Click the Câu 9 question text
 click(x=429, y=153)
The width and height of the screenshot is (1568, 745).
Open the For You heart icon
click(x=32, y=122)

⁂

→ **Assignment**
Print the material once more. Change nothing.

→ **Response to the exercise**
Click the Câu 9 question text
 click(x=429, y=153)
The width and height of the screenshot is (1568, 745).
Open the For You heart icon
click(x=32, y=122)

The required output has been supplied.